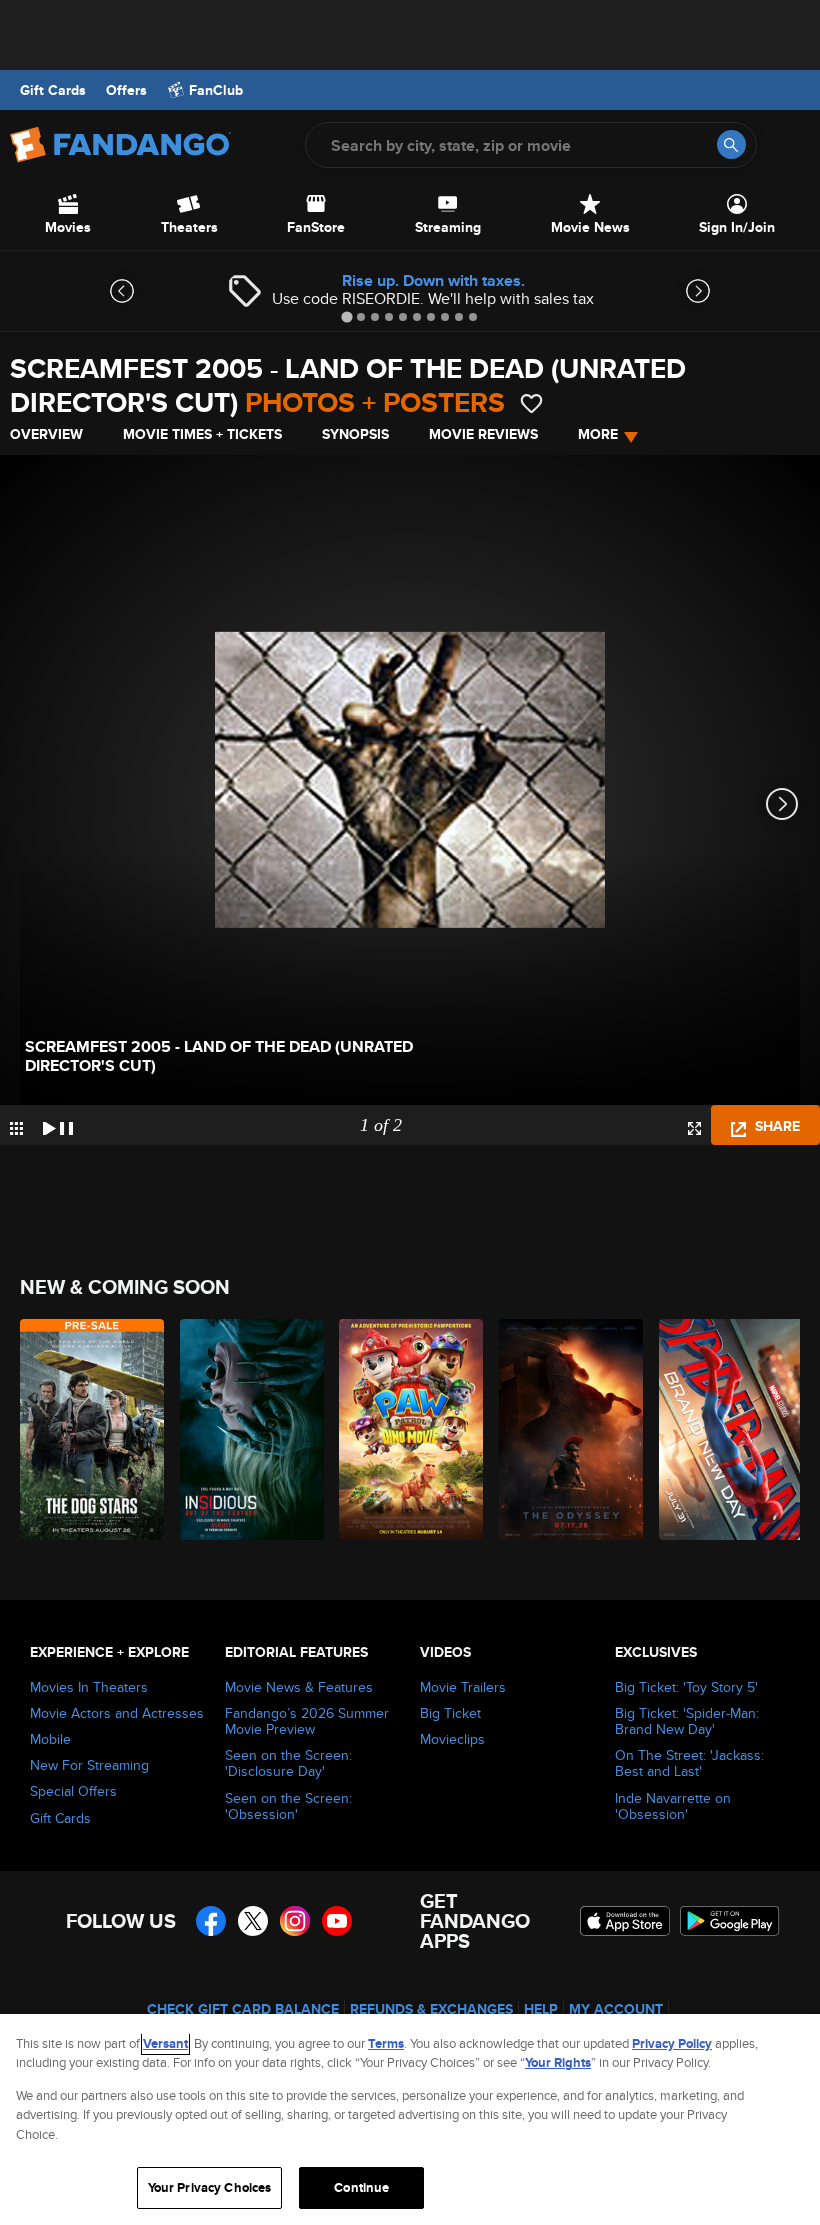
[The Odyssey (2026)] (567, 1429)
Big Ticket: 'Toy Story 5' (686, 1687)
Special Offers (73, 1791)
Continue (361, 2187)
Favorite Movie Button (531, 403)
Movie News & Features (299, 1687)
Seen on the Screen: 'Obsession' (288, 1806)
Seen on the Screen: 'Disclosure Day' (288, 1763)
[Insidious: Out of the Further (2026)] (248, 1429)
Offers (126, 90)
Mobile (50, 1739)
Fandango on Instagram (295, 1921)
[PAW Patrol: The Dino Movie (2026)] (407, 1429)
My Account (616, 2009)
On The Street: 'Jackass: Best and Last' (689, 1763)
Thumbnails (16, 1128)
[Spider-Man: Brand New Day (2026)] (727, 1429)
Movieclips (452, 1739)
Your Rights (558, 2062)
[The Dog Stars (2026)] (88, 1429)
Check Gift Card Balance (243, 2009)
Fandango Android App (730, 1921)
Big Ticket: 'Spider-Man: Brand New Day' (687, 1721)
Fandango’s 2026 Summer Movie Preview (307, 1721)
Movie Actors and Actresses (117, 1713)
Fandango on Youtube (337, 1921)
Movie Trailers (463, 1687)
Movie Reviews (483, 434)
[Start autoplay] (58, 1125)
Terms (386, 2043)
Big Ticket (450, 1713)
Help (541, 2009)
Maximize (694, 1128)
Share (775, 1126)
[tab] (346, 316)
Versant (165, 2043)
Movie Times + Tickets (202, 434)
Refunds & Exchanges (431, 2009)
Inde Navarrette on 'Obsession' (673, 1806)
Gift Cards (53, 90)
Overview (46, 434)
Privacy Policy (672, 2043)
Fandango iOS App (625, 1921)
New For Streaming (89, 1765)
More (598, 434)
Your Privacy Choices (210, 2187)
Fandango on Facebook (211, 1921)
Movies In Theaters (89, 1687)
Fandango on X (253, 1921)
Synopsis (355, 434)
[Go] (731, 144)
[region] (410, 2119)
═══
• [Task requirements]: There is a line above that contains "Big Ticket: 'Toy Story 5' (686, 1687)". Copy it and all later lines through the last, exactly, and leave out the rest.

• [Response to the task]:
Big Ticket: 'Toy Story 5' (686, 1687)
Special Offers (73, 1791)
Continue (361, 2187)
Favorite Movie Button (531, 403)
Movie News & Features (299, 1687)
Seen on the Screen: 'Obsession' (288, 1806)
Seen on the Screen: 'Disclosure Day' (288, 1763)
[Insidious: Out of the Further (2026)] (248, 1429)
Offers (126, 90)
Mobile (50, 1739)
Fandango on Instagram (295, 1921)
[PAW Patrol: The Dino Movie (2026)] (407, 1429)
My Account (616, 2009)
On The Street: 'Jackass: Best and Last' (689, 1763)
Thumbnails (16, 1128)
[Spider-Man: Brand New Day (2026)] (727, 1429)
Movieclips (452, 1739)
Your Rights (558, 2062)
[The Dog Stars (2026)] (88, 1429)
Check Gift Card Balance (243, 2009)
Fandango Android App (730, 1921)
Big Ticket: 'Spider-Man: Brand New Day' (687, 1721)
Fandango’s 2026 Summer Movie Preview (307, 1721)
Movie Actors and Actresses (117, 1713)
Fandango on Youtube (337, 1921)
Movie Trailers (463, 1687)
Movie Reviews (483, 434)
[Start autoplay] (58, 1125)
Terms (386, 2043)
Big Ticket (450, 1713)
Help (541, 2009)
Maximize (694, 1128)
Share (775, 1126)
[tab] (346, 316)
Versant (165, 2043)
Movie Times + Tickets (202, 434)
Refunds & Exchanges (431, 2009)
Inde Navarrette on 'Obsession' (673, 1806)
Gift Cards (53, 90)
Overview (46, 434)
Privacy Policy (672, 2043)
Fandango iOS App (625, 1921)
New For Streaming (89, 1765)
More (598, 434)
Your Privacy Choices (210, 2187)
Fandango on Facebook (211, 1921)
Movies In Theaters (89, 1687)
Fandango on X (253, 1921)
Synopsis (355, 434)
[Go] (731, 144)
[region] (410, 2119)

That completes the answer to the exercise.